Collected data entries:
((
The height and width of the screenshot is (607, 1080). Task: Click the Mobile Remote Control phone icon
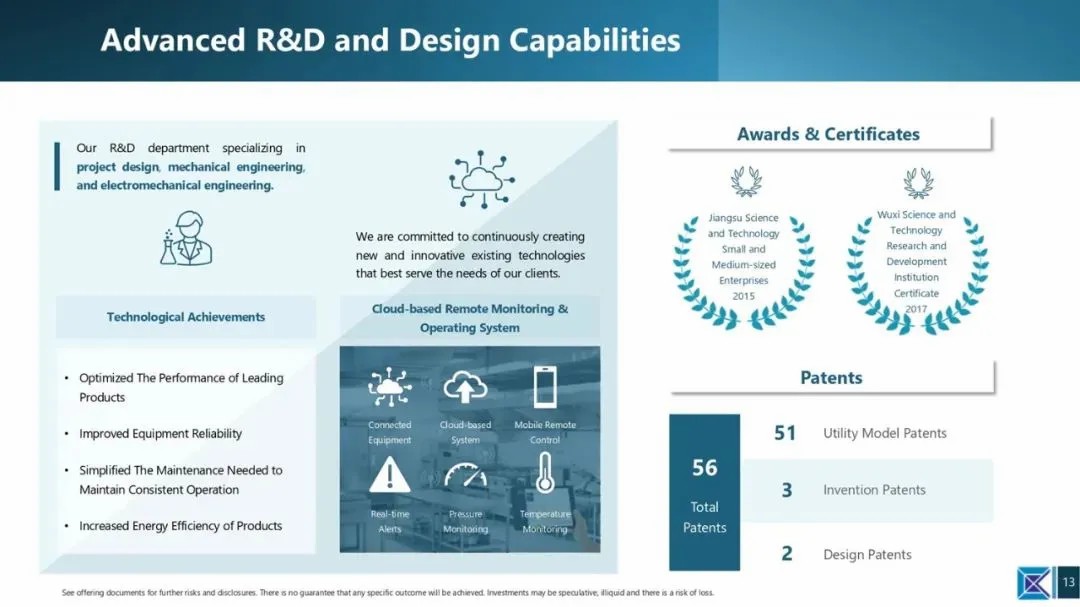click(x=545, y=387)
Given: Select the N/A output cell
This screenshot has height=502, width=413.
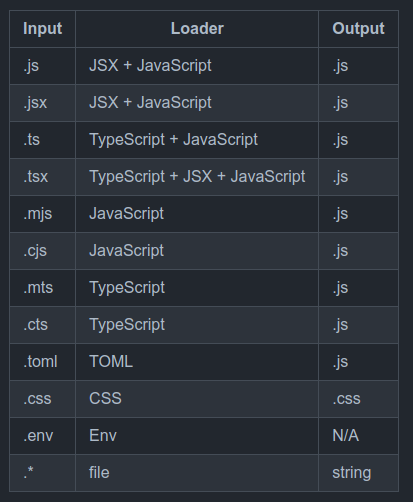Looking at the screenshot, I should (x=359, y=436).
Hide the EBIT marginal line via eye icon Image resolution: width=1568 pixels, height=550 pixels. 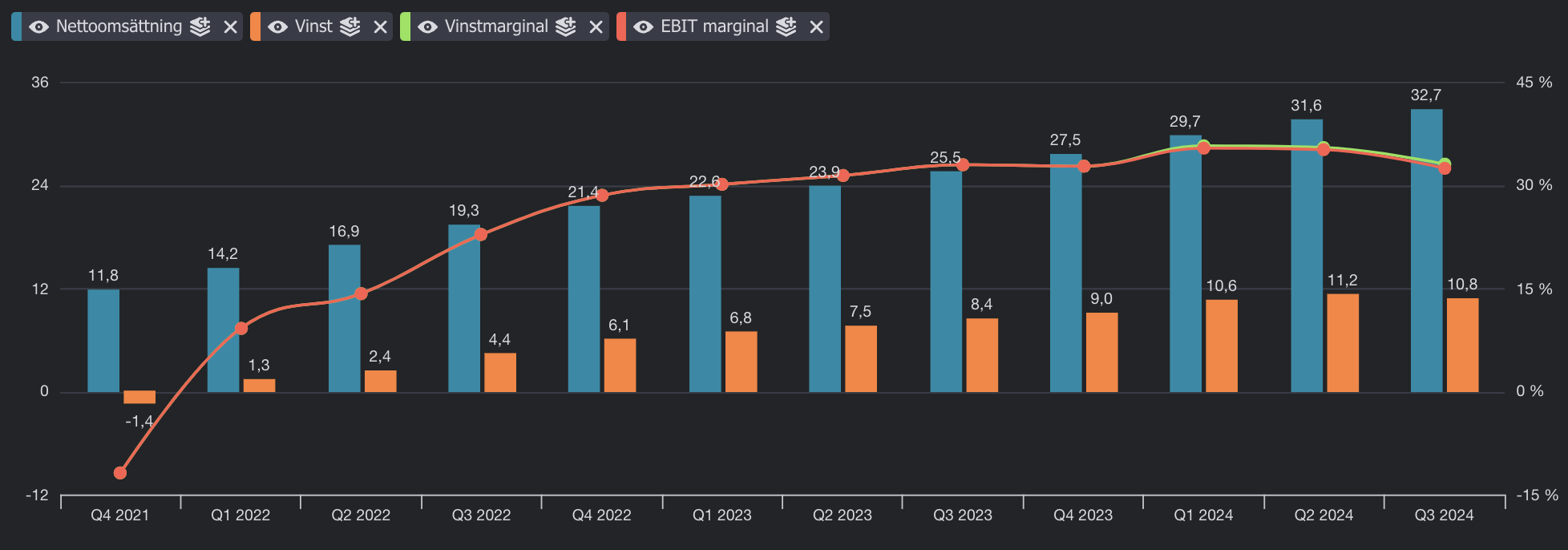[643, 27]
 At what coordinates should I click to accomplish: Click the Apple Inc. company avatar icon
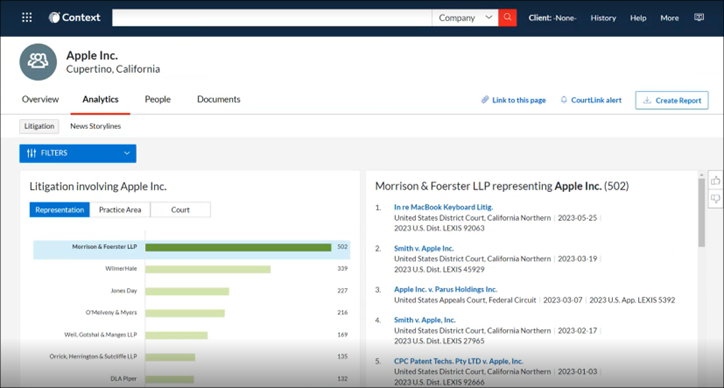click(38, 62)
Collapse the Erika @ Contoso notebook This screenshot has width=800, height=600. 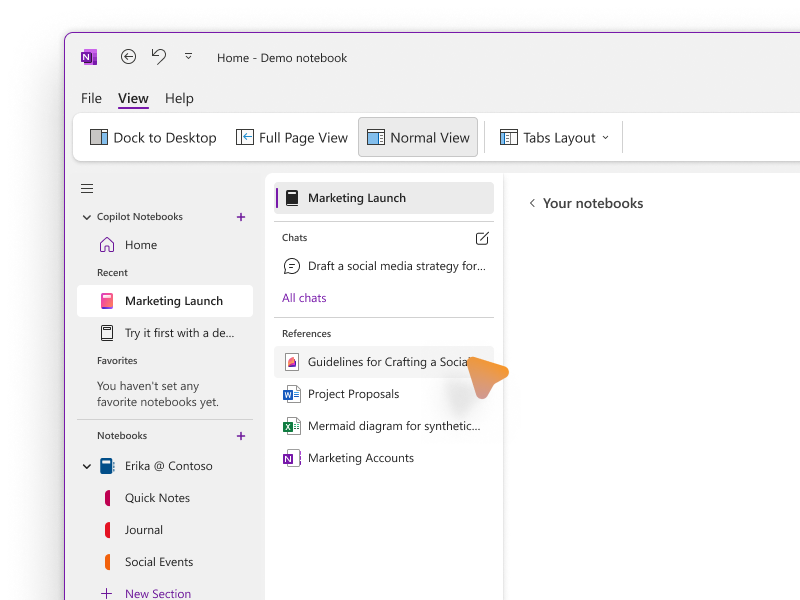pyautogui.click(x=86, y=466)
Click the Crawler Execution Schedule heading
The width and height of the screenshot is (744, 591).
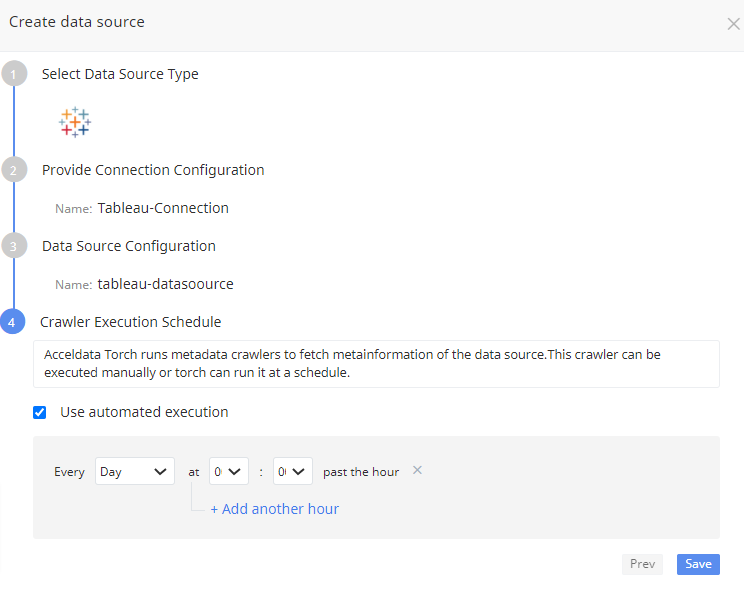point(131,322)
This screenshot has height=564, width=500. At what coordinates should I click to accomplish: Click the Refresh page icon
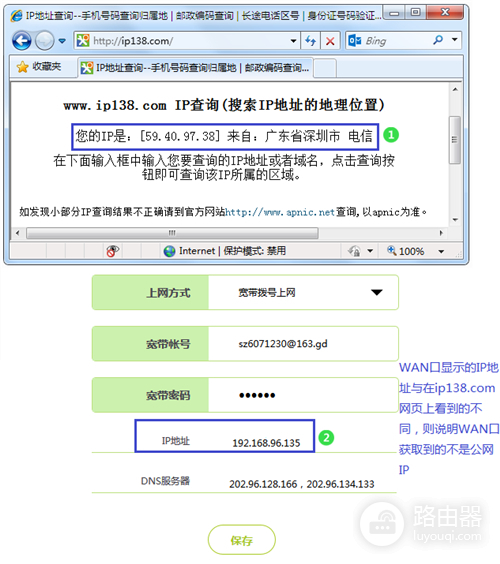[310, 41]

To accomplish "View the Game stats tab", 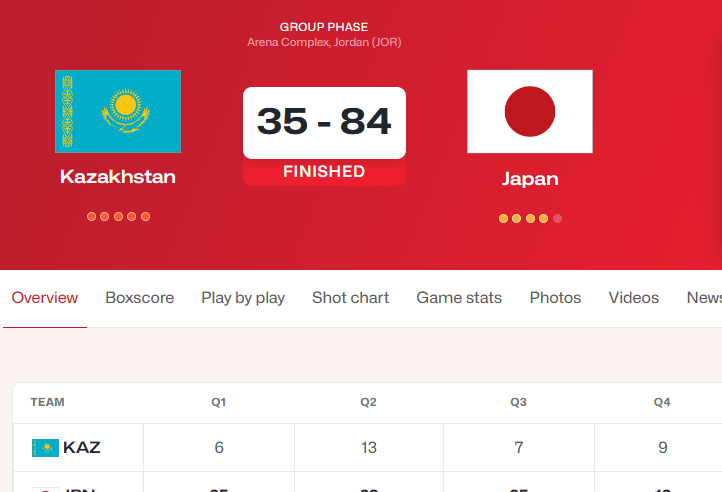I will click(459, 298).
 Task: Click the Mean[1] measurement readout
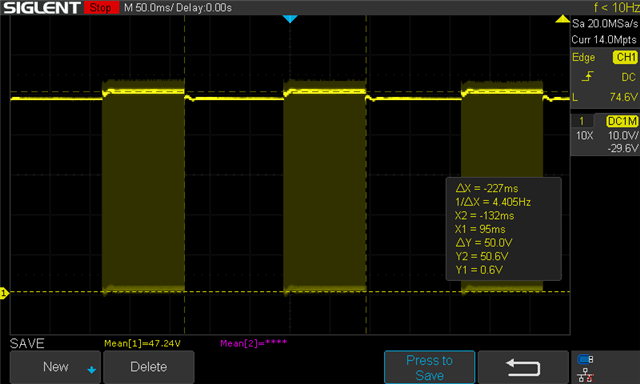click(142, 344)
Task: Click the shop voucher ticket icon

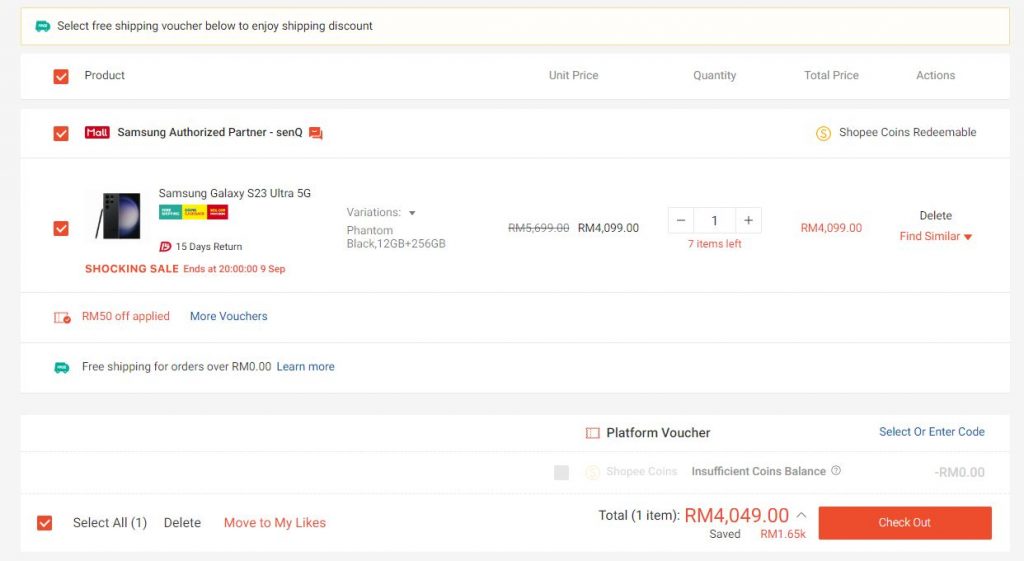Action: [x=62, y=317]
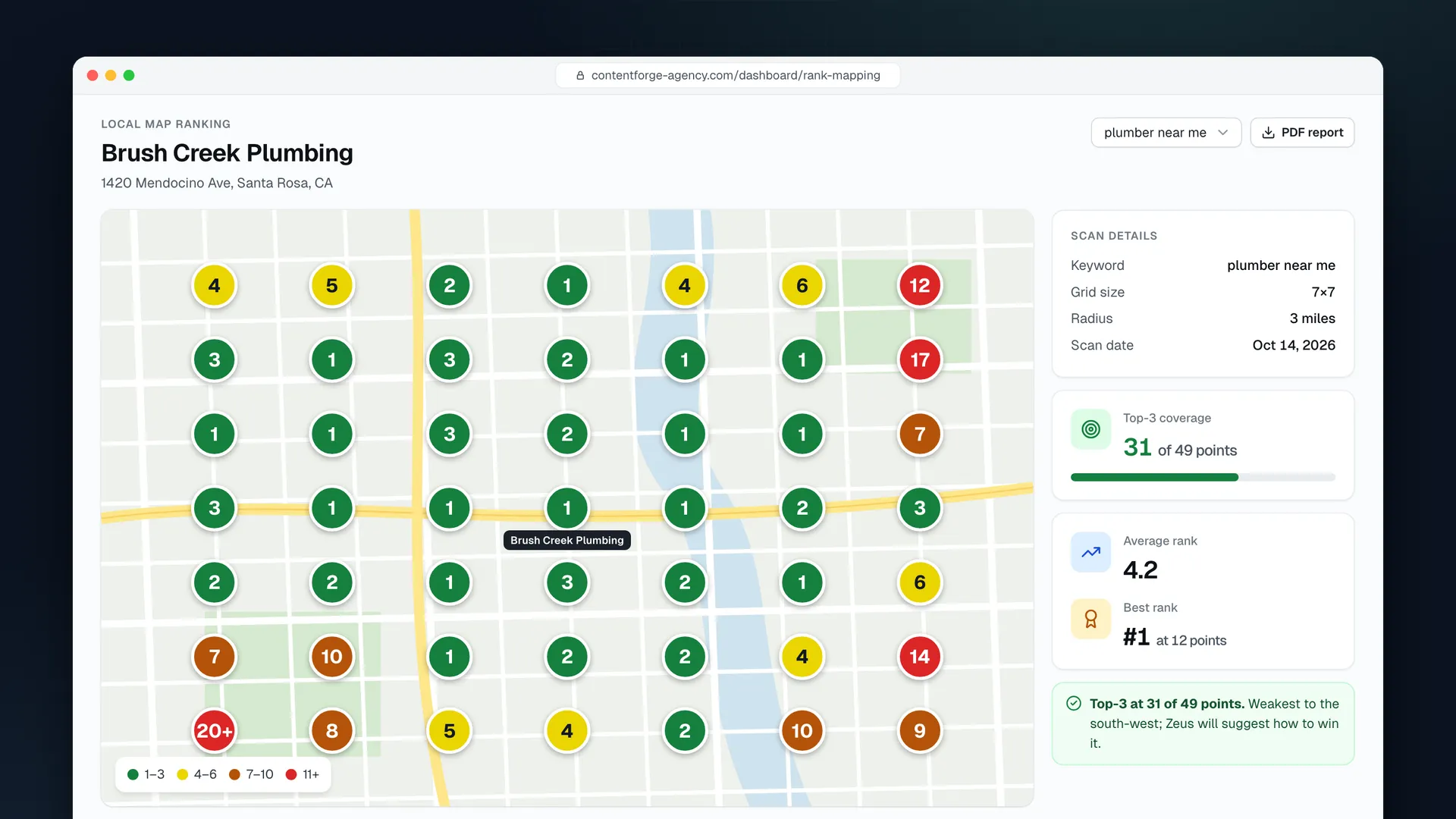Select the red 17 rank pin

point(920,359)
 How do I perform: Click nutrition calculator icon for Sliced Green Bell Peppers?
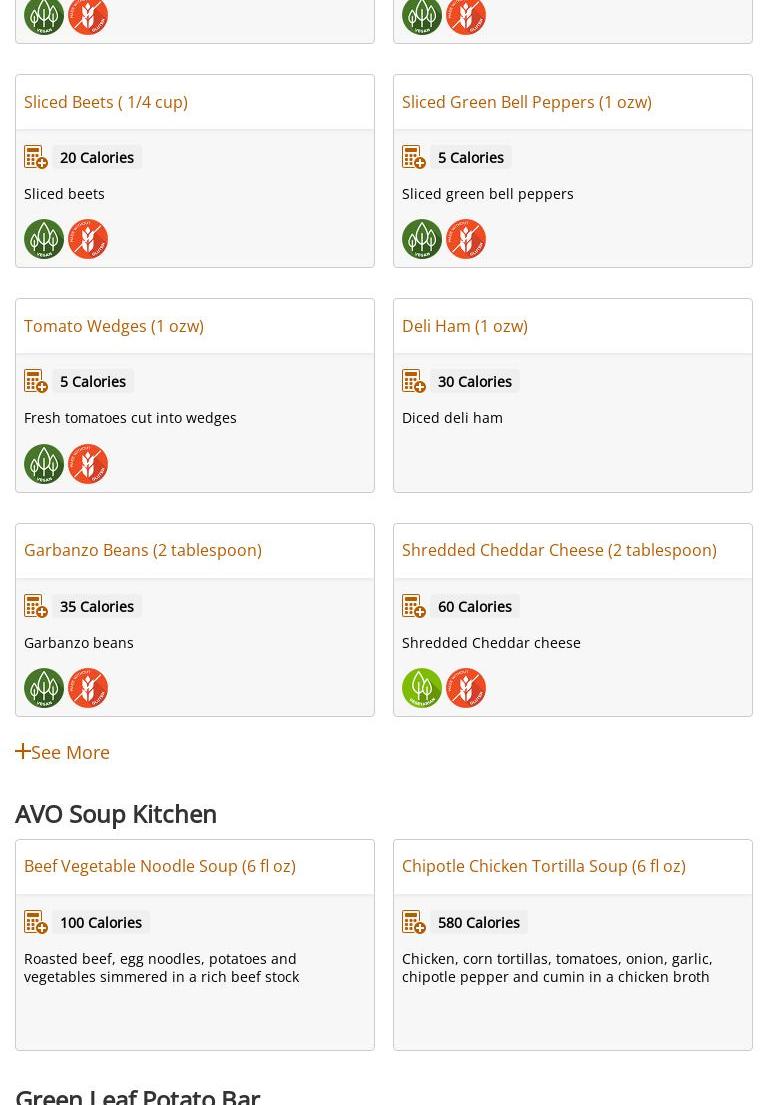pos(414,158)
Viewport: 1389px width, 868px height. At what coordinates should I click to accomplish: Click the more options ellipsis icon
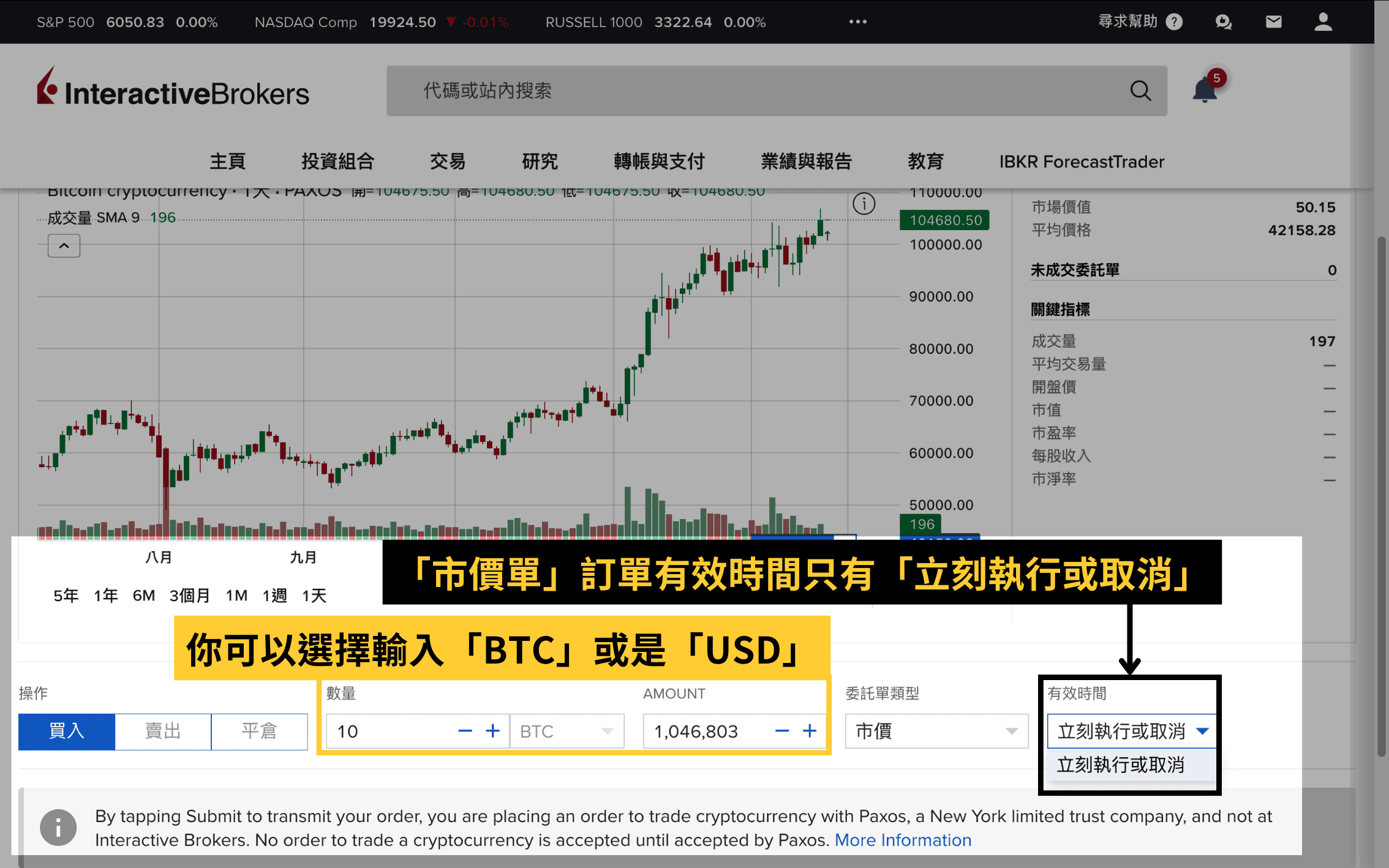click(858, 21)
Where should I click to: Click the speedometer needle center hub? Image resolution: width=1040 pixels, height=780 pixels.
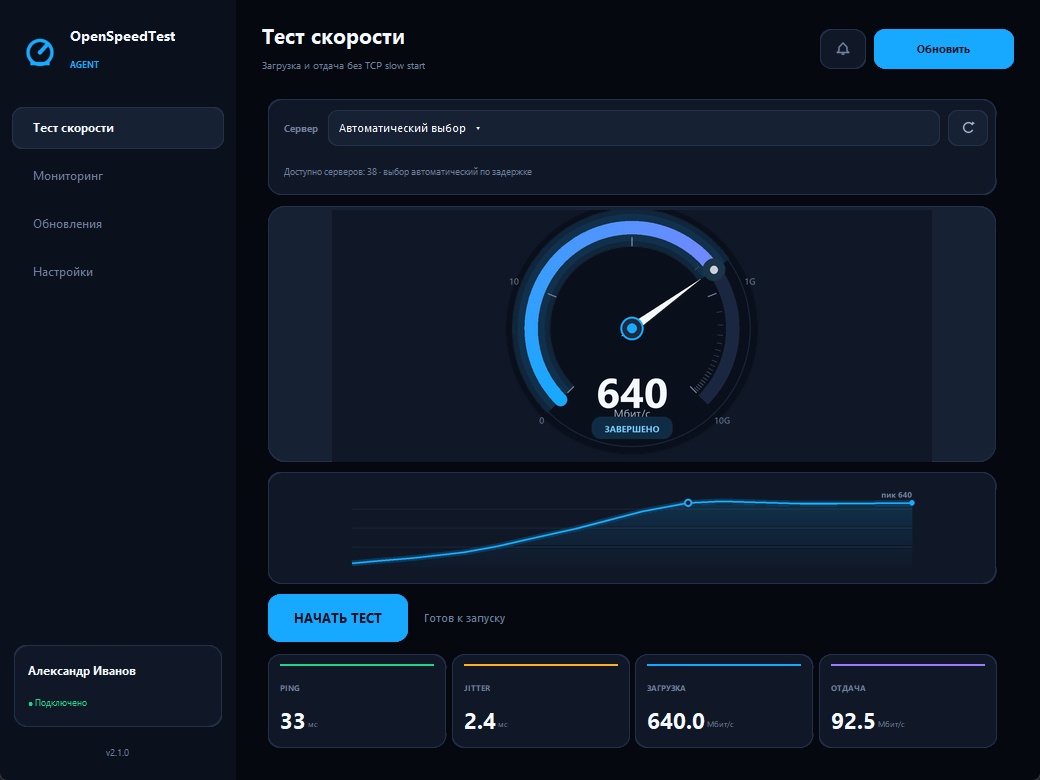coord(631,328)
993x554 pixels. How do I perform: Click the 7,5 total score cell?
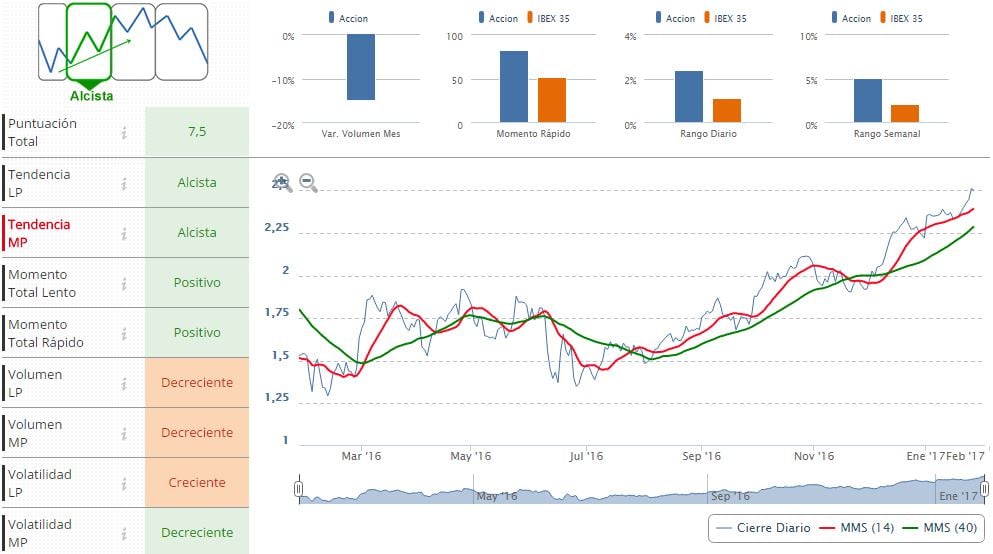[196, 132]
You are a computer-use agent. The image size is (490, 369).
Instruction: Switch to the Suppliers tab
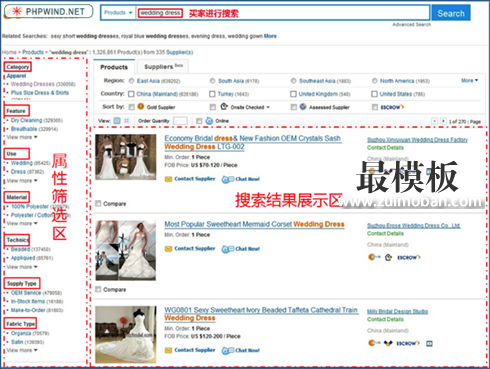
))
- **WORK ITEM**
Please reproduce, word for word, only the lines from the line that holds "Task: Click the shop voucher ticket icon" through the final line of the entries above, omitting any pictures.

- **SOLUTION TO THIS TASK**
Task: Click the shop voucher ticket icon

Action: [x=62, y=317]
Select the red 17 rank pin

point(920,359)
 How do I perform: Click nutrition calculator icon for Sliced Green Bell Peppers?
pos(414,158)
Viewport: 1389px width, 868px height. At what coordinates should I click to accomplish: Click the more options ellipsis icon
click(858, 21)
Where should I click to: Click the speedometer needle center hub? Image resolution: width=1040 pixels, height=780 pixels.
coord(631,328)
993x554 pixels. How do I perform: Click the 7,5 total score cell?
[196, 132]
You are a computer-use agent. The image size is (490, 369).
Instruction: Switch to the Suppliers tab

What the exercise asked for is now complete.